Segment Open

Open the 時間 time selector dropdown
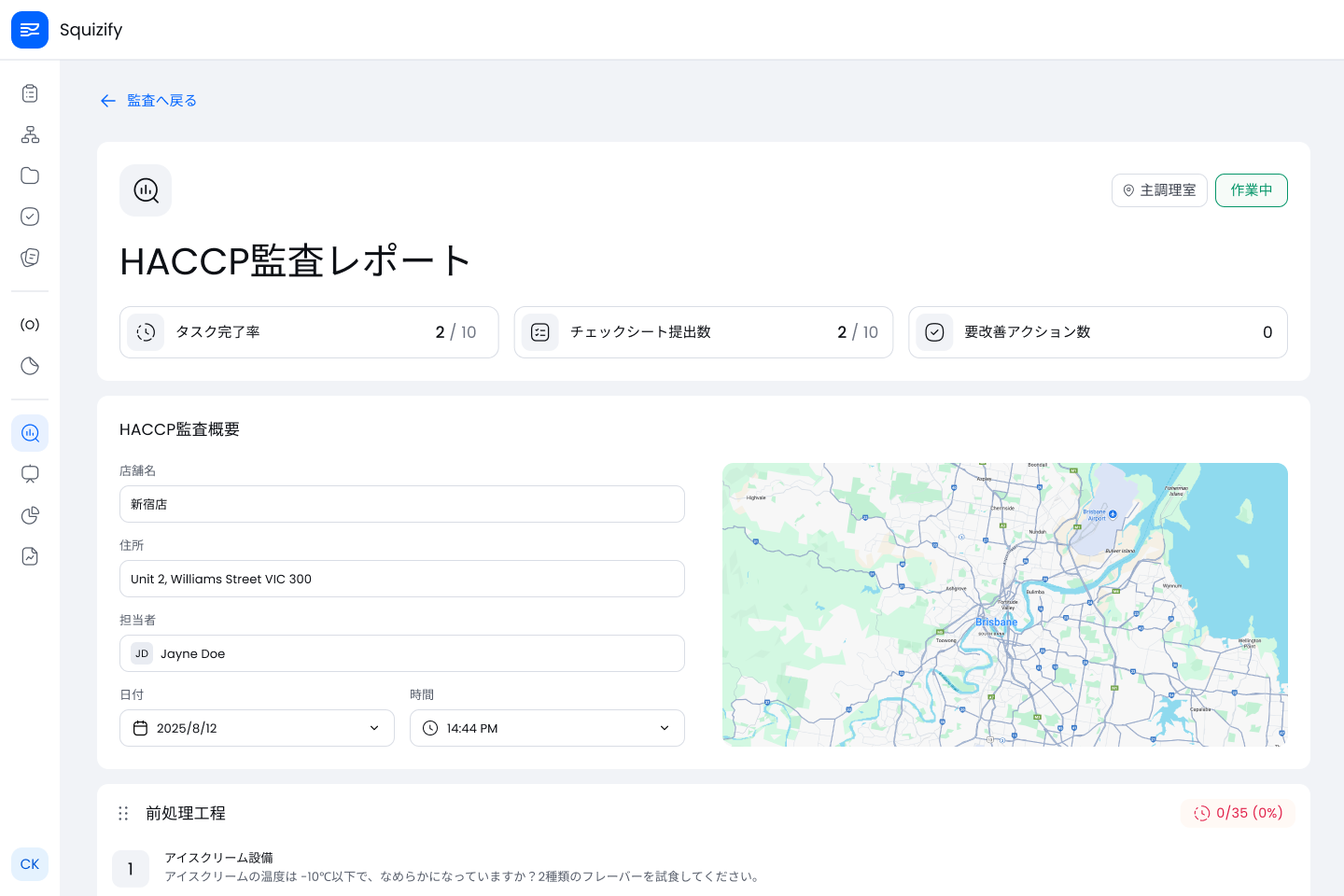 (x=547, y=728)
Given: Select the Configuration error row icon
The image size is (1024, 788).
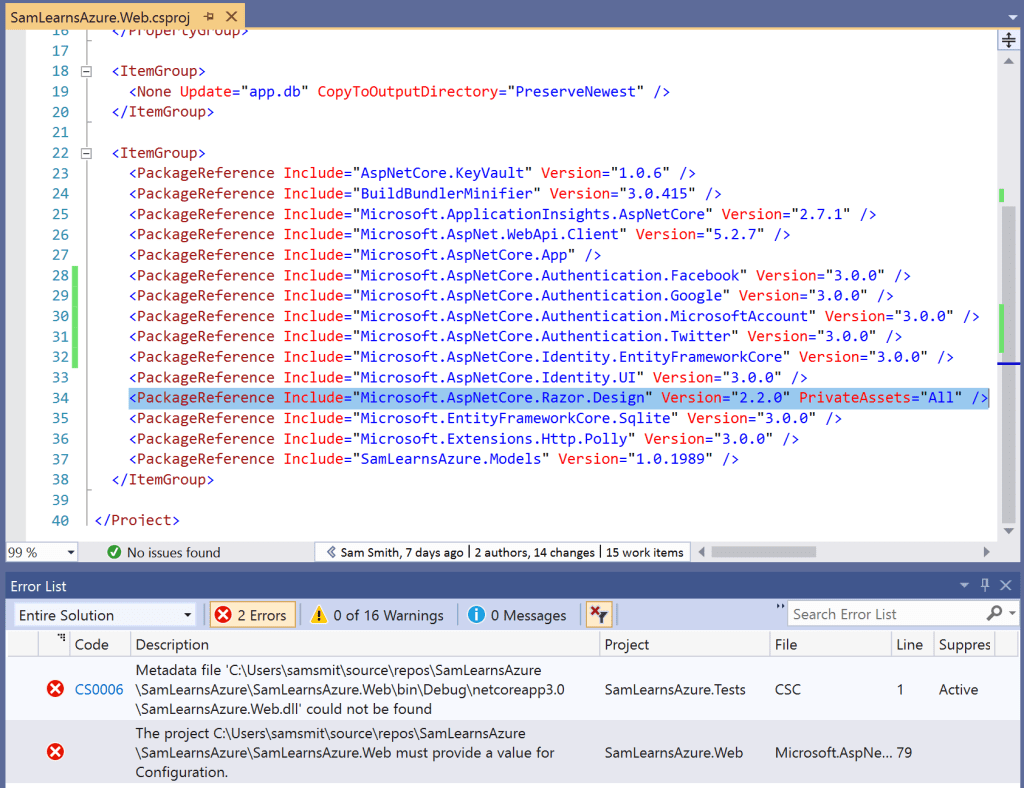Looking at the screenshot, I should click(x=56, y=752).
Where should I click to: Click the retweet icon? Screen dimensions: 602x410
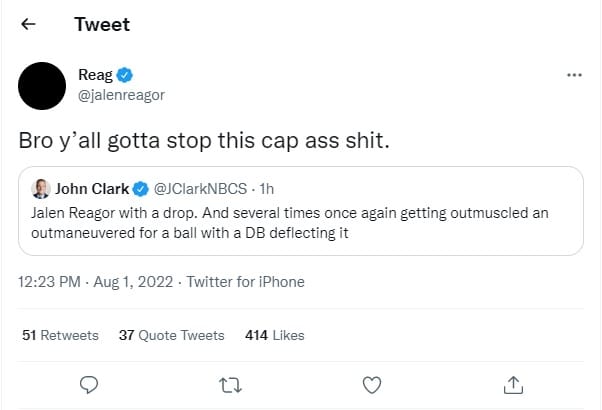[x=230, y=384]
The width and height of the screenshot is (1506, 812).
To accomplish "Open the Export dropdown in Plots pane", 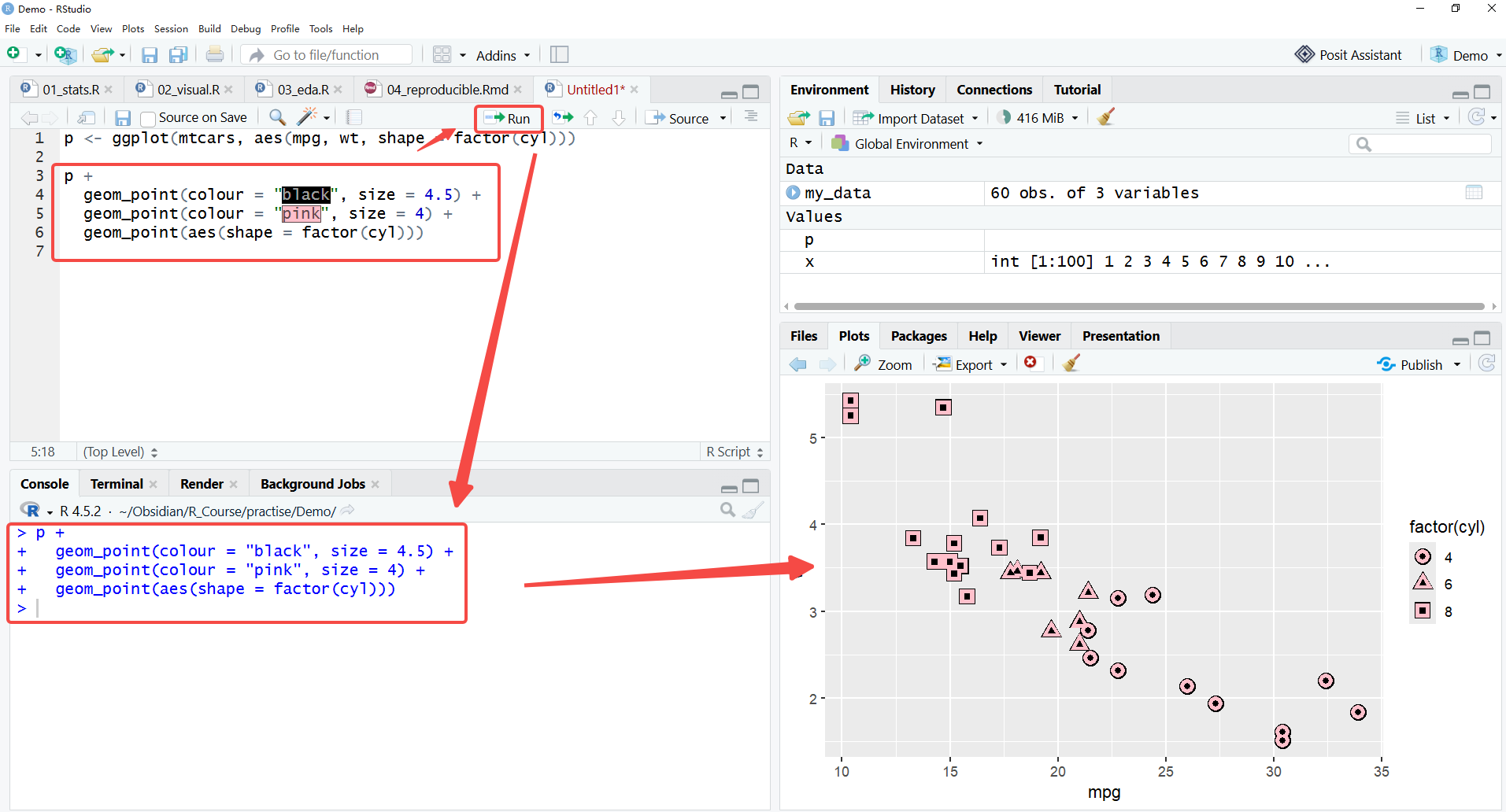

Segment Closed

**Your objective**
Output the data above exactly; pictures do not belong in the copy.

**Result of the task**
Open the 時間 time selector dropdown
 (x=547, y=728)
Given: Select the Configuration error row icon
The image size is (1024, 788).
Looking at the screenshot, I should click(x=56, y=752).
Where should I click to: Click the retweet icon? Screen dimensions: 602x410
[x=230, y=384]
The width and height of the screenshot is (1506, 812).
To accomplish "Open the Export dropdown in Plots pane", 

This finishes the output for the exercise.